For many of us here though, Christian faith is familiar territory, home ground over many decades, something we’ve known all our lives. If that’s so, perhaps by this stage our faith ought to be rich and deep, our lives marked by the kind of love, joy, peace and patience which the Bible says are the fruit of the Spirit. Perhaps we ought to feel full of knowledge, with the Bible at our fingertips…I can see some of you desperately hoping that there isn’t about to be an exam…

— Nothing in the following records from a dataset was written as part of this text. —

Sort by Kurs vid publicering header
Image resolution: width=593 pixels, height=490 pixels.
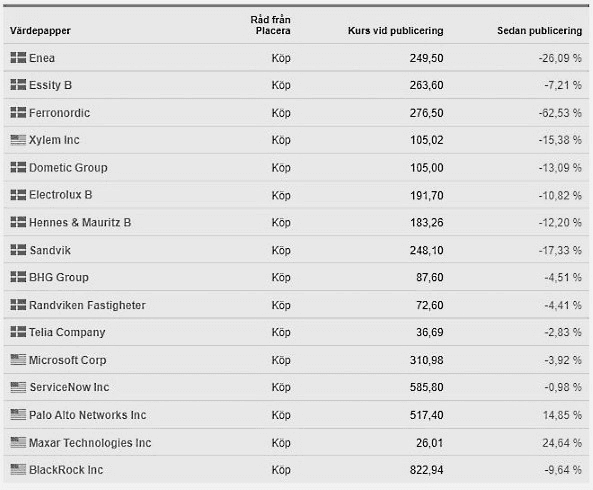(395, 31)
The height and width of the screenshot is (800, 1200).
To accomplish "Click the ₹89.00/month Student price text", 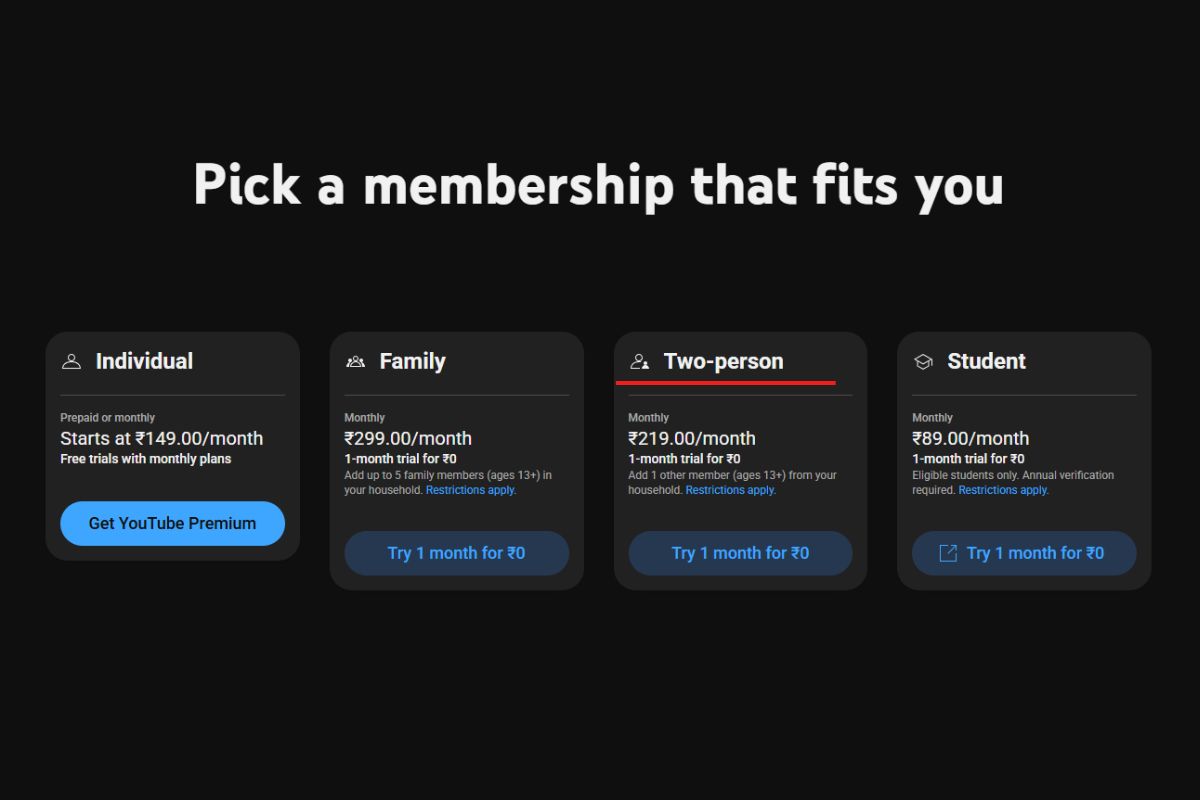I will (x=970, y=438).
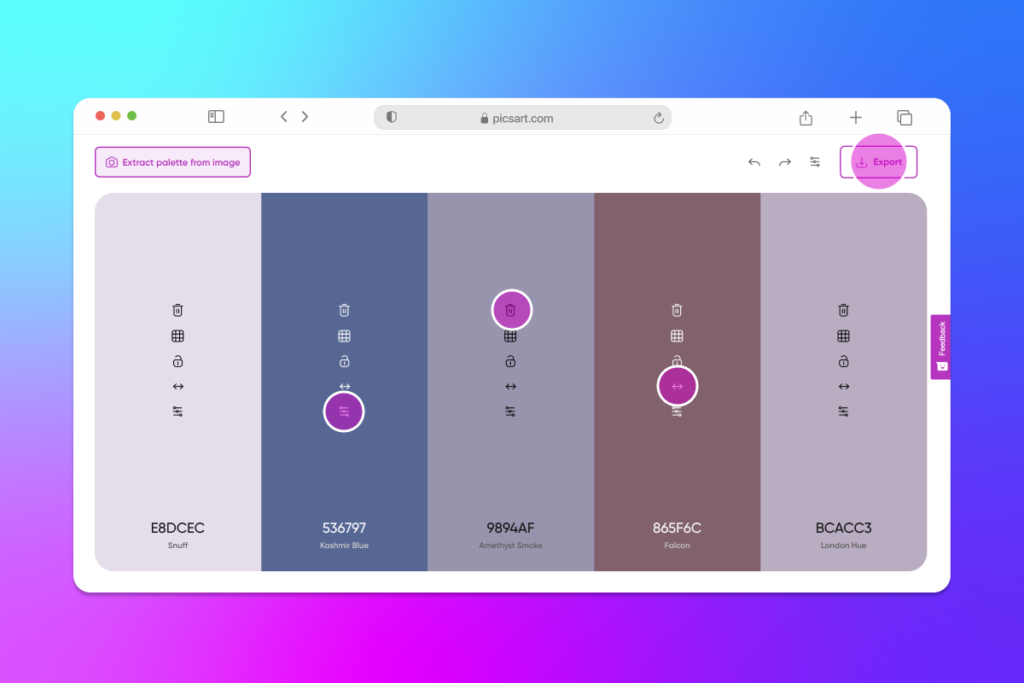Viewport: 1024px width, 683px height.
Task: Adjust Kashmir Blue with its sliders icon
Action: [x=344, y=410]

The truth is, though, that for all sorts of reasons it is quite easy for us to find that despite having hung around in churches all our lives, we haven’t really grown much at all. When something is so familiar that we can do it in our sleep, that’s often exactly what we do do. We know there is more exploring to be done, questions to be asked, things to be discovered, but somehow we never seem to get started. Other pressures in our lives – real, urgent and important – squeeze out time for the reflection, prayer and service that will deepen our Christian lives. Or perhaps we’re afraid that if we question our faith too much we’ll destroy it. Or maybe we just don’t want to admit after all this time that we don’t know where to start. There are as many reasons why we might not really be feeding our faith as we should as there are people, but if we don’t do so, we’ll find that all we have left is the empty shell of habit, and that won’t be strong enough to sustain us when we really need it to.

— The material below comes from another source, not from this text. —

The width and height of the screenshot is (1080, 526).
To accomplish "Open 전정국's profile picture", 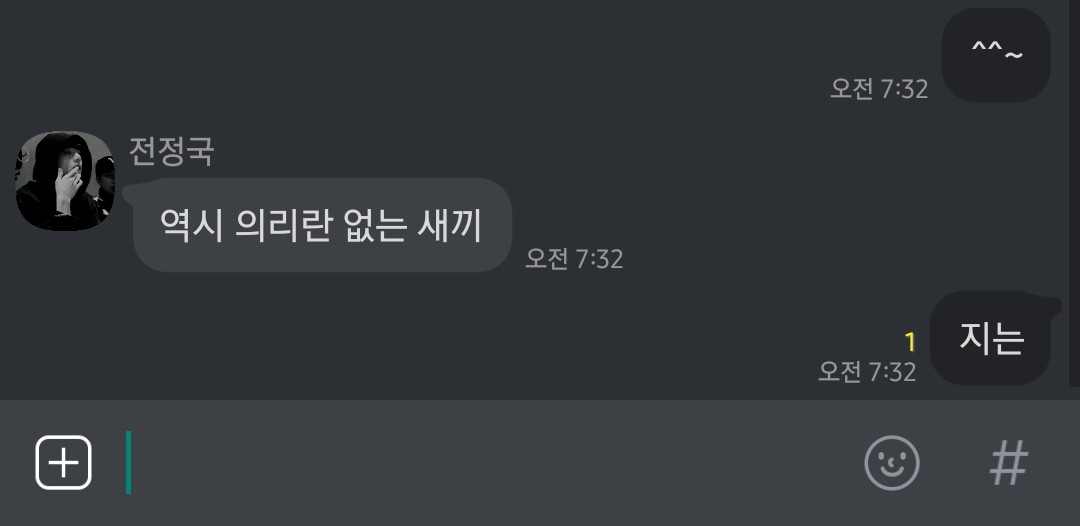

I’m often struck by the fact that while the Magi travelled thousands of miles across the desert to Christ, it doesn’t seem to have even occurred to Herod’s religious advisers – people who should have been dead keen to know more - that they might make the short trip down the road to Bethlehem from Jerusalem to check out this report for themselves. Bethlehem is only about 6 miles from Jerusalem. If the Messiah, the long awaited deliverer, the saviour of the world, had been born in Borough Green, would we have just shrugged our shoulders and let someone else check it out? Sometimes it seems as if that is just what we do, taking for granted the things that others might travel long and hard to find.

Mercifully God’s star of welcome shines for us all, this day and every day, whether we’re travellers from afar who feel like strangers in a foreign land, or old-timers who have become blasé about the treasures of faith – the loving community we are invited to help to make, the stories which inspire us, the sense of God’s closeness which we can feel when we pay attention to worship rather than just reciting the words mindlessly. God loves us just the same – whether we are arriving for the first time, or returning for the umpteenth.

My prayer is that today, as we celebrate the Epiphany, we’ll get a glimpse of that star light again, a glimpse which will draw us to the God who seeks to bless us all with his boundless riches, and make us a blessing to others too.